Prompt:
Copy the following lines verbatim, from the start of the records through the line containing "click(x=1015, y=63)", with both ends included.

Records from a pointing dataset
▼

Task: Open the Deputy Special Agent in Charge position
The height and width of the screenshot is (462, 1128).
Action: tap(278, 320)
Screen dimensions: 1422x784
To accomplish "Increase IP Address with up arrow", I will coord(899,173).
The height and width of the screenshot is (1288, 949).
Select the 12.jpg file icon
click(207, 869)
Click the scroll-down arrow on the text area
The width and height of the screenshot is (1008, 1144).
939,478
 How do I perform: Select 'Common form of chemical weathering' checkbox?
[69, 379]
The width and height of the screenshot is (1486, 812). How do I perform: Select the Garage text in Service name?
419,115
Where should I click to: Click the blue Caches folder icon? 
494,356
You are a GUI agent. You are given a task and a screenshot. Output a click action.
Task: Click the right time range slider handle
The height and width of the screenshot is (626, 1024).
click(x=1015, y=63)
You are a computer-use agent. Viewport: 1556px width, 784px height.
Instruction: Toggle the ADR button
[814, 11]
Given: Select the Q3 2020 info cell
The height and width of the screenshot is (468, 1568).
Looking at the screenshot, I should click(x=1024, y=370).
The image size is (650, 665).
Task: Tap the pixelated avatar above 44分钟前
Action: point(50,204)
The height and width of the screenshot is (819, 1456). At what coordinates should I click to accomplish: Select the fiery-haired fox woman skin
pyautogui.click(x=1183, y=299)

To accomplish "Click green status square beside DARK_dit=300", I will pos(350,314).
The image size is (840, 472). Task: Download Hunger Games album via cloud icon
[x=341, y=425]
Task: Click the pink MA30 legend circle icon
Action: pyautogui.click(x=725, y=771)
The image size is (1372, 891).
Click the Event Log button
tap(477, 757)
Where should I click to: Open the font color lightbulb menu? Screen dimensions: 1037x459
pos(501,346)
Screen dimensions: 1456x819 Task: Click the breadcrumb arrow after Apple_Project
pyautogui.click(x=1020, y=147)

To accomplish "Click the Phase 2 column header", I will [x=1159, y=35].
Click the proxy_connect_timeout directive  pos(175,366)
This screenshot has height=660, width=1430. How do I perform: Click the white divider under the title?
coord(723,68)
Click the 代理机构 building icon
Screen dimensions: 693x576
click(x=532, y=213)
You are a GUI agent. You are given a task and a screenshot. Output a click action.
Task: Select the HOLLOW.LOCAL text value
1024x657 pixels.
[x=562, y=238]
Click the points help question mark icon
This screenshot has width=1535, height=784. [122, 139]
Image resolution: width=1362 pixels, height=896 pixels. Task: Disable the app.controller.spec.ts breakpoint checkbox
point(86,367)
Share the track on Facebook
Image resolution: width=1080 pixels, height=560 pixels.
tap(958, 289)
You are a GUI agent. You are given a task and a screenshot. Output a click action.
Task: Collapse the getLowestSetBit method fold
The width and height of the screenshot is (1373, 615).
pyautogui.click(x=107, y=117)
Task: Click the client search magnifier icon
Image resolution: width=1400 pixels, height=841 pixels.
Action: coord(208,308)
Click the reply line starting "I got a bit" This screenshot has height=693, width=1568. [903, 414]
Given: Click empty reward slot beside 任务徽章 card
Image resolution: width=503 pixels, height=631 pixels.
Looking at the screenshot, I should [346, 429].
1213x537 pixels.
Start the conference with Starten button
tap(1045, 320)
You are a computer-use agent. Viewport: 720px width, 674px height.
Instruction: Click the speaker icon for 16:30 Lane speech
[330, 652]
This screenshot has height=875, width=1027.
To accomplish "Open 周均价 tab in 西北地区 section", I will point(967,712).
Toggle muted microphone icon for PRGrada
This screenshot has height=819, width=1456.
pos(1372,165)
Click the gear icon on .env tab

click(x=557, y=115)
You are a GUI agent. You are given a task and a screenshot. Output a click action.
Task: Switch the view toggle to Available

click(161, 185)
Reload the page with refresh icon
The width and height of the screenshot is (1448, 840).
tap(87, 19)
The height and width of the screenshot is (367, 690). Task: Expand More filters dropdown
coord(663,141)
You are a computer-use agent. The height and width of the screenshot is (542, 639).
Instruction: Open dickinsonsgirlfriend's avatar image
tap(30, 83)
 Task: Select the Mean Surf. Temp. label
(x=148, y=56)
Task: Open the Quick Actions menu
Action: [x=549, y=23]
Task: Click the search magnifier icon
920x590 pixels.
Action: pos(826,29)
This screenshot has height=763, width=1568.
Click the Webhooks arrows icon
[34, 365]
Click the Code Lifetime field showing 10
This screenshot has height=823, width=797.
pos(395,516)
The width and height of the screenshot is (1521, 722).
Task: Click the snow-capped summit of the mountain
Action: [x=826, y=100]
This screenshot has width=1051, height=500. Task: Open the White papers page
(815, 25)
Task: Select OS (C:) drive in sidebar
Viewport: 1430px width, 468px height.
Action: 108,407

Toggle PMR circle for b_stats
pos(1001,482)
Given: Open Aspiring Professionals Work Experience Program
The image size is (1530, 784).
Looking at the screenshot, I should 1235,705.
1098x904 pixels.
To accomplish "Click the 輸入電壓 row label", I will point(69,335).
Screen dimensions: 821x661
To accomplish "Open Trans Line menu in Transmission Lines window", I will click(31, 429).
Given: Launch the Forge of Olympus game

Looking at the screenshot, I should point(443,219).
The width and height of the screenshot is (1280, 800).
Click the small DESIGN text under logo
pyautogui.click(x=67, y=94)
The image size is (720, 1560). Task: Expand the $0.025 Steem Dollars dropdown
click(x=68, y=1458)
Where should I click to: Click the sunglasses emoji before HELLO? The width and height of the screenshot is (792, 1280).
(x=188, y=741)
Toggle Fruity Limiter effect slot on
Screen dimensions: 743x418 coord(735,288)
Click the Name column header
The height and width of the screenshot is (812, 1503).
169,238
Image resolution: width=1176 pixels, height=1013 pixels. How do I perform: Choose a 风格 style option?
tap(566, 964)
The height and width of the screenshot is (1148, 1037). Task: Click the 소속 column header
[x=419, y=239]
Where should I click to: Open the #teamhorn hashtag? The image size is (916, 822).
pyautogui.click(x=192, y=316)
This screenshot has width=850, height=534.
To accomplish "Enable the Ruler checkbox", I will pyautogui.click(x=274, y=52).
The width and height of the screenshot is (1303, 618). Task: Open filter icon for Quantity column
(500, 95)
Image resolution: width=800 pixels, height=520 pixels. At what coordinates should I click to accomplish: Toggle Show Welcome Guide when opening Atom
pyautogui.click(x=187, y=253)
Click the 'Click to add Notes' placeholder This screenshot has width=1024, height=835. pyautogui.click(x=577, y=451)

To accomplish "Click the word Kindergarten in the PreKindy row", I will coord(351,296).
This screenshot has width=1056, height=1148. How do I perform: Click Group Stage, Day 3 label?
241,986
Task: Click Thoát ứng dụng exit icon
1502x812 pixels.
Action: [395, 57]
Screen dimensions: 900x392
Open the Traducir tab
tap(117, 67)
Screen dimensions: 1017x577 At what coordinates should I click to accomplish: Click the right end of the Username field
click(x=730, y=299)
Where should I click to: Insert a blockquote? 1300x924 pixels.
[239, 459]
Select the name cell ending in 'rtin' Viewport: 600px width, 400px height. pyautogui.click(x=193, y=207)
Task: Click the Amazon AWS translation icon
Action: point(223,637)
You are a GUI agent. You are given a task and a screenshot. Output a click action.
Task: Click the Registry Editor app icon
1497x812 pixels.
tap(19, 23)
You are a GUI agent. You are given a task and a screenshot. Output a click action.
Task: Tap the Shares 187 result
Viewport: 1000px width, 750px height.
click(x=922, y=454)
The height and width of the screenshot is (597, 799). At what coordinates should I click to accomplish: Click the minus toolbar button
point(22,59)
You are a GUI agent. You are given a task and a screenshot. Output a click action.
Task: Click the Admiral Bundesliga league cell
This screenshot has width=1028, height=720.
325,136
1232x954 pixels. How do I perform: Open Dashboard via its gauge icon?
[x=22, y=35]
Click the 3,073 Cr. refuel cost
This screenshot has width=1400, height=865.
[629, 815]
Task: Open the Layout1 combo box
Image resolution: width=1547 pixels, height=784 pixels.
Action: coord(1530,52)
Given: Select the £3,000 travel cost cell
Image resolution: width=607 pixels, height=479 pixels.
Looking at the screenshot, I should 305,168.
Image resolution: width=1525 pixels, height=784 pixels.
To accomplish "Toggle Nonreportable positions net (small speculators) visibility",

▲

Final answer:
Task: Open the Deputy Special Agent in Charge position
The height and width of the screenshot is (462, 1128).
Action: tap(278, 320)
Screen dimensions: 1422x784
To accomplish "Increase IP Address with up arrow", I will coord(899,173).
The height and width of the screenshot is (1288, 949).
Select the 12.jpg file icon
click(207, 869)
Click the scroll-down arrow on the text area
The width and height of the screenshot is (1008, 1144).
939,478
 How do I perform: Select 'Common form of chemical weathering' checkbox?
[69, 379]
The width and height of the screenshot is (1486, 812). How do I perform: Select the Garage text in Service name?
419,115
Where should I click to: Click the blue Caches folder icon? 
494,356
You are a GUI agent. You are given a task and a screenshot. Output a click action.
Task: Click the right time range slider handle
The height and width of the screenshot is (626, 1024).
click(x=1015, y=63)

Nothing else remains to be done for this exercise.